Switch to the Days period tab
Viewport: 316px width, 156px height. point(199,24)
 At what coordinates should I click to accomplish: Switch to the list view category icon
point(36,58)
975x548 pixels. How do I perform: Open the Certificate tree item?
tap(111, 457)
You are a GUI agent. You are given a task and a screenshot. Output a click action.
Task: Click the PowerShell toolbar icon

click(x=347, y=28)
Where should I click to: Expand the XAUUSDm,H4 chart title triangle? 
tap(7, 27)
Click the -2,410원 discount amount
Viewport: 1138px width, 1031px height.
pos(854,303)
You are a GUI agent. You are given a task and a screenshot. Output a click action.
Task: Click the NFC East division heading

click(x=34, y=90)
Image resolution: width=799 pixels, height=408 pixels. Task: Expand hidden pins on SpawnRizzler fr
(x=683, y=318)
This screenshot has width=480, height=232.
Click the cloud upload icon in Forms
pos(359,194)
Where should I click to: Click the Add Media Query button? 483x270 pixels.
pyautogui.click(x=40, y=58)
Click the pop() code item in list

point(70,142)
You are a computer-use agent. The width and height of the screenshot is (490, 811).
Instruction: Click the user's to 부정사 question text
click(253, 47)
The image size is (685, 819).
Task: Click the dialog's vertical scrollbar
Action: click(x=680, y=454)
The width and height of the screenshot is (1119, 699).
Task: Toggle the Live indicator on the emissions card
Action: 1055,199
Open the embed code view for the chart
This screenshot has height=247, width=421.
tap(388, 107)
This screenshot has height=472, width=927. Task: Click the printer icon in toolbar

-- Work instruction --
Write out the listing above, keeping every word exactly.

-- Written response --
Switch to the Days period tab
Viewport: 316px width, 156px height. point(199,24)
 At what coordinates should I click to accomplish: Switch to the list view category icon
point(36,58)
975x548 pixels. How do I perform: Open the Certificate tree item?
tap(111, 457)
You are a GUI agent. You are given a task and a screenshot. Output a click action.
Task: Click the PowerShell toolbar icon

click(x=347, y=28)
Where should I click to: Expand the XAUUSDm,H4 chart title triangle? 
tap(7, 27)
Click the -2,410원 discount amount
Viewport: 1138px width, 1031px height.
pos(854,303)
You are a GUI agent. You are given a task and a screenshot. Output a click action.
Task: Click the NFC East division heading

click(x=34, y=90)
Image resolution: width=799 pixels, height=408 pixels. Task: Expand hidden pins on SpawnRizzler fr
(x=683, y=318)
This screenshot has width=480, height=232.
Click the cloud upload icon in Forms
pos(359,194)
Where should I click to: Click the Add Media Query button? 483x270 pixels.
pyautogui.click(x=40, y=58)
Click the pop() code item in list

point(70,142)
You are a computer-use agent. The width and height of the screenshot is (490, 811).
Instruction: Click the user's to 부정사 question text
click(253, 47)
The image size is (685, 819).
Task: Click the dialog's vertical scrollbar
Action: click(x=680, y=454)
The width and height of the screenshot is (1119, 699).
Task: Toggle the Live indicator on the emissions card
Action: 1055,199
Open the embed code view for the chart
This screenshot has height=247, width=421.
tap(388, 107)
This screenshot has height=472, width=927. Task: Click the printer icon in toolbar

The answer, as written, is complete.